Die Feststellungen zur Person des BF und seiner Staatsangehörigkeit ergeben sich aus seinen Angaben und dem Reisepass. Weder der BF noch in seiner Beschwerde wurde vorgebracht, dass er einen Antrag auf internationalen Schutz in Österreich gestellt hat, auch gab er nicht an, dass er in Griechenland einen dementsprechenden Antrag gestellt hat. Auch erscheint kein EURODAC – Treffer auf, welcher einen Hinweis liefern würde, dass der BF einen Antrag auf internationalen Schutz in Europa gestellt hätte, sodass das Gericht insgesamt davon ausgeht, dass der BF keinen entsprechenden Antrag gestellt hat.

Die Feststellungen der Einreise ergeben sich aus seinen Angaben und dem Eintrag in seinem Reisepass. Das griechische Visum ergibt sich aus seinem Eintrag im Reisepass. Der BF reiste auch öfters nach Indien, wie es aus seinem Reispasseintragungen ersichtlich ist.

Die Feststellung der Unbescholtenheit ergibt sich aus dem Strafregisterauszug.

Dass der BF in Österreich gemeldet war und einer Beschäftigung nachging, ergibt sich aus seinen Angaben, den Sozialversicherungsauszug, dem ZMR und dem Auszug aus dem FirmenABC.At.

Die familiären Verhältnisse ergeben sich aus den glaubhaften Angaben des BF in seiner Einvernahme vor dem BFA.

Dass der BF gesund ist beruht auf dem Umstand, dass Gegenteiliges nicht vorgebracht wurde und selbst angab gesund zu sein.

Dass der BF kooperativ ist, zeigt sich durch seine freiwilligen und nachvollziehbaren und überprüfbaren Angaben. Der BF gab alle Angaben zu seinen persönlichen Verhältnissen freiwillig bekannt und zeigte sich auch kooperativ das Land zu verlassen. So gab er selbst an, dass er das Land verlassen werde:“ Wenn Sie mir Zeit geben, kann ich auch freiwillig ausreisen.“ Die Behörde hat hier keine näheren Erhebungen durchgeführt und wäre angehalten gewesen genauer nachzufragen, wie und wann er das Land verlassen werde. Dass der BF nicht am selben Tag nach Indien ausreisen kann, liegt auf der Hand zumal die Abflugmodalitäten zu klären waren.

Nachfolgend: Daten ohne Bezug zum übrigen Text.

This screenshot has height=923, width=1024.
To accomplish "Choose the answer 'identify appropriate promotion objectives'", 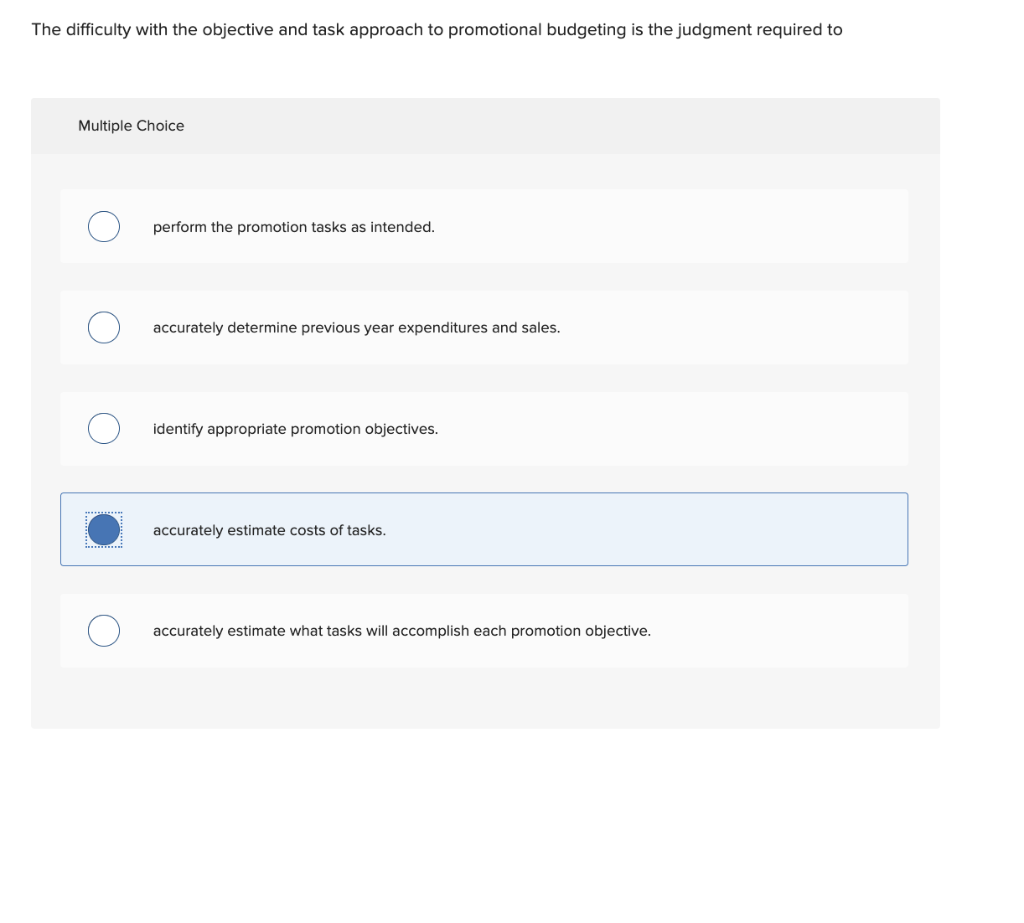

Auch die Reisepasseintragungen zeigen, dass der BF immer nach Indien zurückreist und es bestand daher nach Ansicht des Gerichtes kein Indiz dafür, dass der BF nunmehr nicht ausreisen würde. Dem BF wäre zumindest die Möglichkeit zu geben gewesen, sich bis zur Ausreise in seinem Wohnsitz aufzuhalten und sich in regelmäßigen Abständen zu melden oder in einer zugewiesenen Unterkunft Wohnung zu nehmen. Der Behörde ist Recht zu geben, dass der BF sich nicht an die österreichischen Gesetze hielt, indem er eine illegale Beschäftigung nachging. Es zeigt sich daraus jedoch nicht ohne weitere Einzelfallprüfung, dass dadurch der BF untertauchen wird, zumal er auch angab wo er wohnte, wo seine Familienangehörigen leben, seine Firma untergebracht ist und er seine tägliche Arbeit verrichtet. Mit seinen Firmeneinkünften konnte er auch leben, wenngleich er sich nichts erspart hatte. (Seite 4 der niederschriftlichen Einvernahme).

3. Rechtliche Beurteilung

3.1. Gemäß § 76 Abs. 4 FPG ist die Schubhaft mit Bescheid anzuordnen; dieser ist gemäß § 57 AVG zu erlassen, es sei denn, der Fremde befände sich bei Einleitung des Verfahrens zu seiner Erlassung aus anderem Grund nicht bloß kurzfristig in Haft. Nicht vollstreckte Schubhaftbescheide gemäß § 57 AVG gelten 14 Tage nach ihrer Erlassung als widerrufen.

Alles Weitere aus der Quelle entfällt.